To assert a third party beneficiary claim, Plaintiffs "must demonstrate '(1) the existence of a valid and binding contract between other parties, (2) that the contract was specifically intended for his individual benefit and (3) that the benefit to him is sufficiently immediate, rather than incidental, to indicate the assumption by the contracting parties of a duty to compensate him if the benefit is lost.'" Thompson v. Bosswick, 855 F. Supp. 2d 67, 84 (S.D.N.Y. 2012) (quoting Mayo v. County of Albany, 357 F. App'x. 339, 343 (2d Cir. 2009)). "It is ancient law in New York that to succeed on a third party beneficiary theory, a non-party must be the intended beneficiary of the contract, not an incidental beneficiary to whom no duty is owed." Thompson, 855 F. Supp. 2d at 84 (quoting Madeira v. Affordable Hous. Found., 469 F.3d 219, 251 (2d Cir. 2006)). DiPalma gave sworn deposition testimony that an oral contract existed between DiPalma, Renaissance, Defendant and TMC. (Pls.' Opp'n 5--7.) As part of the contract terms, Defendant and TMC promised to pay Plaintiffs the outstanding balance owed by DiPalma to Plaintiffs for the purchase of the route. (Id.) Assuming arguendo, there was a valid contract between Defendant, TMC, DiPalma and Renaissance, Plaintiffs meet the third party beneficiary test.

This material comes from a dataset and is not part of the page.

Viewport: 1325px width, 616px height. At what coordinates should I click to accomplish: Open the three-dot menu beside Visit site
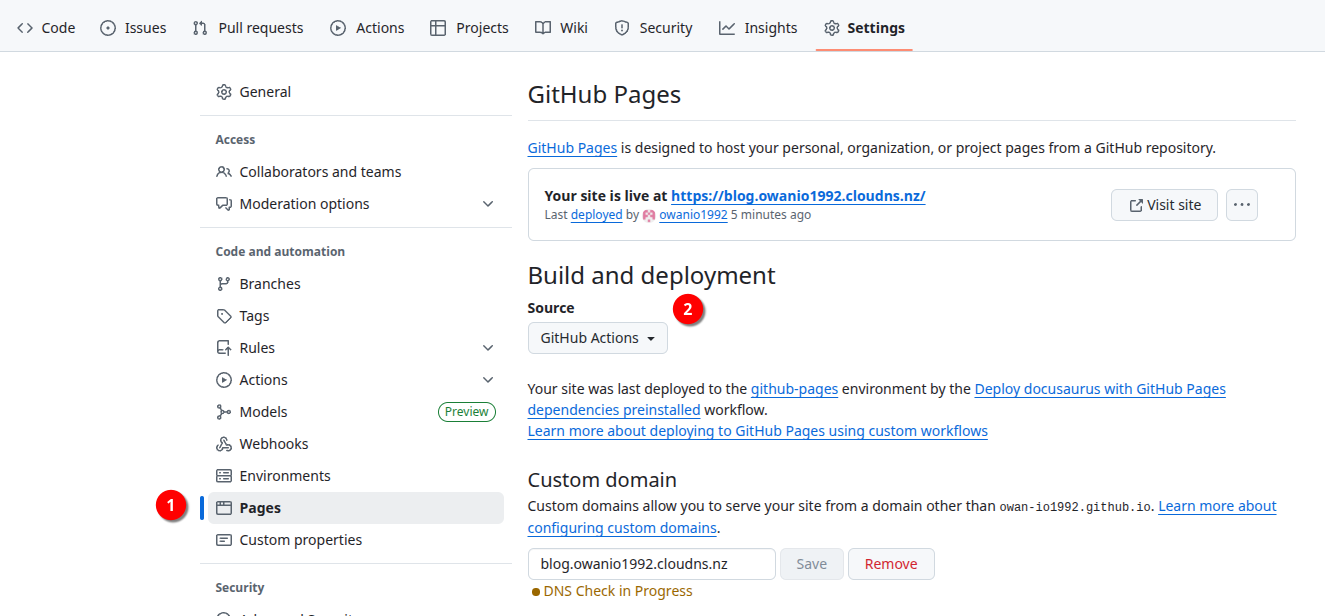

In opposition to the motion to amend the Complaint, Defendant essentially argues that amendment would be futile. Defendant states that no oral contract could exist under the statute of frauds since the contract is for more than $500 of goods, and there is no evidence of a written agreement. (Def. Reply 5.) Under the statute of frauds, "a contract for the sale of goods for the price of $500 or more is not enforceable by way of action or defense unless there is some writing sufficient to indicate that a contract for sale has been made between the parties and signed by the party against whom enforcement is sought or by his authorized agent or broker." Bazak Int'l Corp. v. Tarrant Apparel Grp., 378 F. Supp. 2d 377, 382 (S.D.N.Y. 2005); see also Dallas Aerospace, Inc. v. CIS Air Corp., 352 F.3d 775, 782 (2d Cir. 2003) (statute of frauds applies to the "sale of goods for $500 or more").

However, the statute of frauds in inapplicable "with respect to goods for which payment has been made and accepted or which have been received and accepted." N.Y. U.C.C. Law § 2-201(2)(c); see also N.Y. U.C.C. Law § 2-20(6) (defining what constitutes acceptance); Pae v. Chul Yoon,838 N.Y.S.2d 172, 174 (App. Div. 2007) (Where defendant "accepted and received the subject goods from the plaintiff . . . the agreement was not unenforceable under the statute of frauds."); Tip Top Farms, Inc. v. Dairylea Co-op., Inc., 497 N.Y.S.2d 99, 108 (App. Div. 1985) aff'd, 69 N.Y.2d 625, 503 N.E.2d 692 (1986) (holding that the Statute of Frauds was "inapplicable because the [goods] had already been delivered, accepted and paid for pursuant to the parties' oral agreements"). Plaintiffs allege that Defendant, TMC, DiPalma and Renaissance orally contracted for the transfer of the route from DiPalma and Renaissance to Defendant and TMC, and it is undisputed that Defendant and TMC were given possession of the route and paid Boar's Head and DiPalma some money for the route (Schweid Decl. ¶¶ 6--8.); therefore, the statute of frauds is inapplicable and adding the third party beneficiary claim would not be futile. As the Court finds no other factors mitigating against amendment, Plaintiffs' request to amend the Complaint is granted.

III.Conclusion

For the foregoing reasons, the Court finds that Plaintiffs have sufficiently stated claims for tortious interference with a contract and unjust enrichment, and Defendant's motion to dismiss the claims is denied. The Court also grants Plaintiffs' motion to amend the Complaint to add TMC Provisions, Inc. as a defendant and to add a cause of action for breach of contract against Defendant and TMC Provisions, Inc.